What you will do |
The word "computer" occurs in some lines of the data. Return each such line.

Records shown |

----

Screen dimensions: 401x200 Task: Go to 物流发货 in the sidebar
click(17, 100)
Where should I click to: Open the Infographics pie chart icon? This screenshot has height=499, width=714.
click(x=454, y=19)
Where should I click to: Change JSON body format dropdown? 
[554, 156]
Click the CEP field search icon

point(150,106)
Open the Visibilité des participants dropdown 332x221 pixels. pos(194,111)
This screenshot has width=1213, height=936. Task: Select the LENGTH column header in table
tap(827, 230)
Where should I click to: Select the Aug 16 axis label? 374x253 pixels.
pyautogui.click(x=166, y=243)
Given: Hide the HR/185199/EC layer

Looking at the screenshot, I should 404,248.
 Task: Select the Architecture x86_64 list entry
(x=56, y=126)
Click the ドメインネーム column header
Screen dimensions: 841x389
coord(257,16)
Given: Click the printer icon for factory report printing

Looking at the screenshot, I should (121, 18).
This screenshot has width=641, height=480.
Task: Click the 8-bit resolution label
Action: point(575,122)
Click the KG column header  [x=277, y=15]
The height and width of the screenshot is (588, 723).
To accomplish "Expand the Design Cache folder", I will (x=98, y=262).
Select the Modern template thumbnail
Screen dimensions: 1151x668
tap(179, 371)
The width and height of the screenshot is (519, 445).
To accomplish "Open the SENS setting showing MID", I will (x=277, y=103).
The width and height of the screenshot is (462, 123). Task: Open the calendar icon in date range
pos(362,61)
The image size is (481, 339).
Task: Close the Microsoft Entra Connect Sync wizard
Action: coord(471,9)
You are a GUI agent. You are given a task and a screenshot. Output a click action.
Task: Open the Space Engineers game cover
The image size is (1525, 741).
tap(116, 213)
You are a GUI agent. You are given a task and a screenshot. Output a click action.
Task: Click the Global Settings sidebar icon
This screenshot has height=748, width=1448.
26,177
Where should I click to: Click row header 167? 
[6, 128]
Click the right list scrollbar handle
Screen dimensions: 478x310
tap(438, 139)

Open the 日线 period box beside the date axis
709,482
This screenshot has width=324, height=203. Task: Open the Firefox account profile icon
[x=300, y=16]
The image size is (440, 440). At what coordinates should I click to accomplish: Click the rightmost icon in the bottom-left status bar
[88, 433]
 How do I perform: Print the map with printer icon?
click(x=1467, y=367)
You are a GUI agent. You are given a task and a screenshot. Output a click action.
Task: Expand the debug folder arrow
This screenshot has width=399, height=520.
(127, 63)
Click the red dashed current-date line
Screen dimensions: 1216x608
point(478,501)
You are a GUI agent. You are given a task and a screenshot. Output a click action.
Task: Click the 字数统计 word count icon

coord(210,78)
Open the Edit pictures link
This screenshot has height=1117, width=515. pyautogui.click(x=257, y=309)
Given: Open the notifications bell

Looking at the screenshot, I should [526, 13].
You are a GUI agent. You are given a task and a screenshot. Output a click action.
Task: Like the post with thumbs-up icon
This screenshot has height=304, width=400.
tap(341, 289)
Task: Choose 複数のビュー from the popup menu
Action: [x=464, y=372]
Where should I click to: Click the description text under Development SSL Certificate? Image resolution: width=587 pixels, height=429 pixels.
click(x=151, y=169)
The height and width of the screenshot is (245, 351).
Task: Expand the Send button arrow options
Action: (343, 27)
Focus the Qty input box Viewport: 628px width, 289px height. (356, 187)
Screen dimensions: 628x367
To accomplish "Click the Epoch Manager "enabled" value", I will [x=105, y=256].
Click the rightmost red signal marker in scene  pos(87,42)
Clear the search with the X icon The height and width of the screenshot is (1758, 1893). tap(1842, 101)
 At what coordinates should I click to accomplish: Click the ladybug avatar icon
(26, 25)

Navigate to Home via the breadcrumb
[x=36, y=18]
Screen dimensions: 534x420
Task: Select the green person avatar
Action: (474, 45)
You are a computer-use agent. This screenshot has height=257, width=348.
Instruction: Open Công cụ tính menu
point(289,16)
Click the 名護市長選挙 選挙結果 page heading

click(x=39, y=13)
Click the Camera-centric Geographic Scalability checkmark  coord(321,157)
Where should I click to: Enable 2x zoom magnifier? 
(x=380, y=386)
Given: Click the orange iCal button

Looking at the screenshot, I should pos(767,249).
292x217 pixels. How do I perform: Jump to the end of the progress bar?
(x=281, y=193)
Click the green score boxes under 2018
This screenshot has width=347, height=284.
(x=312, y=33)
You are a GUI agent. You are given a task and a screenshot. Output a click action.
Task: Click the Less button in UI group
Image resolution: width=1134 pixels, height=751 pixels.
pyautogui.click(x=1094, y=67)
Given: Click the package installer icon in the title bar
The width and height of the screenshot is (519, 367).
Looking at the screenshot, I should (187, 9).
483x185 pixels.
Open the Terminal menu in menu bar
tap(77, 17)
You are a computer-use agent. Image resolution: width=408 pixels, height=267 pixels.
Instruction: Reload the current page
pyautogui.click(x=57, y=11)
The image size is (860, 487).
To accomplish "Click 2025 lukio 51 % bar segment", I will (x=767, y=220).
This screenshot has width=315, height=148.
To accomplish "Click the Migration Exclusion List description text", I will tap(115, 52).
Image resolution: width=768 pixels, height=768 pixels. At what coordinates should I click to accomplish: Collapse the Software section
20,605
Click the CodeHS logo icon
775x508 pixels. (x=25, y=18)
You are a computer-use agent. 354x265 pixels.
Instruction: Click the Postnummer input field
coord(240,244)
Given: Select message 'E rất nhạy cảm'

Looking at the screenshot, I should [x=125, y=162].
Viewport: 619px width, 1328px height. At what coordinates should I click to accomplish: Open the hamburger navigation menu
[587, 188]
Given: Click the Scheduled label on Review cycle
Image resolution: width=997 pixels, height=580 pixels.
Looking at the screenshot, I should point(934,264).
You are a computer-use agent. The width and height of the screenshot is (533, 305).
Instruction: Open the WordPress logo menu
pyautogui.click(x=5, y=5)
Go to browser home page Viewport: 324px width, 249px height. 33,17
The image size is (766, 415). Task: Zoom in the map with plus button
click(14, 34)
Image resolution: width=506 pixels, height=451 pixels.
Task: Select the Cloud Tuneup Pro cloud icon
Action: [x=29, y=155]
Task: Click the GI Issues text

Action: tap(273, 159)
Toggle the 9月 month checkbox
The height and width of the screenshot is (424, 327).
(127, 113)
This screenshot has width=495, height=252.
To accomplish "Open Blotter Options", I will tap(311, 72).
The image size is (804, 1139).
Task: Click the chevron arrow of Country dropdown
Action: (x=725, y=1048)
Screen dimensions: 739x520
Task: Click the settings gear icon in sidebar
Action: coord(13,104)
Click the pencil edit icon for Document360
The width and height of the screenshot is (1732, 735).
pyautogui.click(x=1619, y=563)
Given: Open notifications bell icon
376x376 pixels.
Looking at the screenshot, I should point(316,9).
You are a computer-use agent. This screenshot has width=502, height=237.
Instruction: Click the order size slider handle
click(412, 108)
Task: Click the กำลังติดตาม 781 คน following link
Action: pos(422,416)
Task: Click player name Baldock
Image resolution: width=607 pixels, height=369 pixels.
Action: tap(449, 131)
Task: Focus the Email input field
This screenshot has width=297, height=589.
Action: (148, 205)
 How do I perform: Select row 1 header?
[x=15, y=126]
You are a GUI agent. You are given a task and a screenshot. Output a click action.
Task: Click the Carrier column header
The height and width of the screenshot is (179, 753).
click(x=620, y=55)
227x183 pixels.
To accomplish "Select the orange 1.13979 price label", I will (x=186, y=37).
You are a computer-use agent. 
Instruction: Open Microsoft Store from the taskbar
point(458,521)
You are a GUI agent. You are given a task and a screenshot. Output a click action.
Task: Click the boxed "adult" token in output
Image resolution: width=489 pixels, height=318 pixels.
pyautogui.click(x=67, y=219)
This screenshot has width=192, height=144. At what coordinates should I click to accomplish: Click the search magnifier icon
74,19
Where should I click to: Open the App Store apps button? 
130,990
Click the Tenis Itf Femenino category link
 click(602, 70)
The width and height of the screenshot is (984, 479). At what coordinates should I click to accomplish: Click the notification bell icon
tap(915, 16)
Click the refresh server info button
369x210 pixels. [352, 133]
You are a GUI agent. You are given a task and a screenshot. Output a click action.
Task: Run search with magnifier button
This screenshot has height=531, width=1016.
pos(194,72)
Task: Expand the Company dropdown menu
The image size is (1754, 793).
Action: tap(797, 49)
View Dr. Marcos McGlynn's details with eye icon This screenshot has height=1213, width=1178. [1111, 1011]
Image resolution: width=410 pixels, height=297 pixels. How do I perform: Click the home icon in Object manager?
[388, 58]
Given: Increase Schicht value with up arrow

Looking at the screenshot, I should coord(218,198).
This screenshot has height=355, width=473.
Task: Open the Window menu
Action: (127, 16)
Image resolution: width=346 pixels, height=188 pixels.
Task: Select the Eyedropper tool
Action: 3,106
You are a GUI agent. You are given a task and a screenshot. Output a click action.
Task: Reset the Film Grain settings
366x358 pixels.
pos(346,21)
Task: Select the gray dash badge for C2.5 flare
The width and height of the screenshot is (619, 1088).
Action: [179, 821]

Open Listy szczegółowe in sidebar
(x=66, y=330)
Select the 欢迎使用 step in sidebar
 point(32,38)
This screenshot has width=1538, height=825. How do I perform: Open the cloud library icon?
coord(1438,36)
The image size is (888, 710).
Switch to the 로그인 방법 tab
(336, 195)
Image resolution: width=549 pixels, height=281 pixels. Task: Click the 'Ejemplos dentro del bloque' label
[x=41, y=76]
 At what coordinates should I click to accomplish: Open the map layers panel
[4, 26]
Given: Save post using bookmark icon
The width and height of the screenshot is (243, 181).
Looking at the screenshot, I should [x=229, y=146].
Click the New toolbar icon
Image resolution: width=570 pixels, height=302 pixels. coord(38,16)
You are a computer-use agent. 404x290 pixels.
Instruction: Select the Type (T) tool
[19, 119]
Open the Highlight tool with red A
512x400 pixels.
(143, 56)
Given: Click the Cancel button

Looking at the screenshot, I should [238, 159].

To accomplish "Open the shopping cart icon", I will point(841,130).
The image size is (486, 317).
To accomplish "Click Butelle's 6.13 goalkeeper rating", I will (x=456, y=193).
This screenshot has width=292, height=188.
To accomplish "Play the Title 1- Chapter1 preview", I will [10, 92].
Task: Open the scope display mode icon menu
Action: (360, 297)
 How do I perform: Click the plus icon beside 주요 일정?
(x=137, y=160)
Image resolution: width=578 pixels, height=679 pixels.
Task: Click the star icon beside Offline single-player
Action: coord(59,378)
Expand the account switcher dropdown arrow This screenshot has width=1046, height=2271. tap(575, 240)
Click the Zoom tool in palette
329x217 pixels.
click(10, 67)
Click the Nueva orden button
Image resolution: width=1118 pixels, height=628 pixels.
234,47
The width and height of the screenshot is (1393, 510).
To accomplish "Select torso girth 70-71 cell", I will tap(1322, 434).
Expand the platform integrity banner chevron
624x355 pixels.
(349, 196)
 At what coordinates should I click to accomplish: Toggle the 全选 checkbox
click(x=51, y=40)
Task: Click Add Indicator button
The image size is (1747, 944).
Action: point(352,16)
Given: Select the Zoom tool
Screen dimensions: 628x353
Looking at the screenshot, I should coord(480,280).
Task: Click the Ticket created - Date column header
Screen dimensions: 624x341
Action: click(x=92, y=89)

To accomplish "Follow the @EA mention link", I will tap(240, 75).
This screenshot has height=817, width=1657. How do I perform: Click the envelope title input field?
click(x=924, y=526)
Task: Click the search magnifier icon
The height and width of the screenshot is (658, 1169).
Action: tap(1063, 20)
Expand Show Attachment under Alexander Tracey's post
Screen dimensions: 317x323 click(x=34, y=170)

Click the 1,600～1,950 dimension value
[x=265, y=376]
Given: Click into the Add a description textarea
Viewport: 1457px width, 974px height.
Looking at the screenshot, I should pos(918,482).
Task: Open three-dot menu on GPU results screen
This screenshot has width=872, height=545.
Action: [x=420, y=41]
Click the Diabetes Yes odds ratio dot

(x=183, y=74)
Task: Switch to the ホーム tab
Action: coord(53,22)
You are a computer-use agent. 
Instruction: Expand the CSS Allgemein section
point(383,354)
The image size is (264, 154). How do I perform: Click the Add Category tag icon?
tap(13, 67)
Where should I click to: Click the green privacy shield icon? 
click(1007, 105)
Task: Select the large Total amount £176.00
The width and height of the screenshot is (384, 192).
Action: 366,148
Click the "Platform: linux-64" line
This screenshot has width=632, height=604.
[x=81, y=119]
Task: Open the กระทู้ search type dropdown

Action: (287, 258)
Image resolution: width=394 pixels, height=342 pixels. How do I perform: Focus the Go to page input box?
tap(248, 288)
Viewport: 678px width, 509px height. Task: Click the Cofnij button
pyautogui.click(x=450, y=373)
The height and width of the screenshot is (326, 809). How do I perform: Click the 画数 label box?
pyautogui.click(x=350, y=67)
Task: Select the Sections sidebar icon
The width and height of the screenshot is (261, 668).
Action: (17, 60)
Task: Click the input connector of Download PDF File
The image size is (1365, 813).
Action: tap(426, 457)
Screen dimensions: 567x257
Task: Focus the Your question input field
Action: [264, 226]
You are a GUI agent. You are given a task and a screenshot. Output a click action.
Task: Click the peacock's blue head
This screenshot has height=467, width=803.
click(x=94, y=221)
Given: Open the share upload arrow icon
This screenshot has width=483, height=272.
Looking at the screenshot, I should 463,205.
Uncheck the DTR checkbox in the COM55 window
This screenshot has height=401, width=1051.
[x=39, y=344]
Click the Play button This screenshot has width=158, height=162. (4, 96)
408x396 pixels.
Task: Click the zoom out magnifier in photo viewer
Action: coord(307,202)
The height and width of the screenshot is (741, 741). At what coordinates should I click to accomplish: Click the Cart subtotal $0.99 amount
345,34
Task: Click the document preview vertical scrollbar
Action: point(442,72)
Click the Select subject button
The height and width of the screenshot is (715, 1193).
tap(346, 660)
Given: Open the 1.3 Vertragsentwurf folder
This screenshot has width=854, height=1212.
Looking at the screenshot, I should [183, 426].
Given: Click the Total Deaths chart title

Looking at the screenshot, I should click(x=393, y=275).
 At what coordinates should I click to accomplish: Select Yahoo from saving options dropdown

----

Result below |
You are a computer-use agent. This screenshot has height=257, width=348.
You are a computer-use agent. Image resolution: width=408 pixels, height=267 pixels.
You are a computer-use agent. 354x265 pixels.
You are a computer-use agent. The width and height of the screenshot is (533, 305).
You are a computer-use agent. This screenshot has width=502, height=237.
You are a computer-use agent. 
You are a computer-use agent. 404x290 pixels.
You are a computer-use agent. 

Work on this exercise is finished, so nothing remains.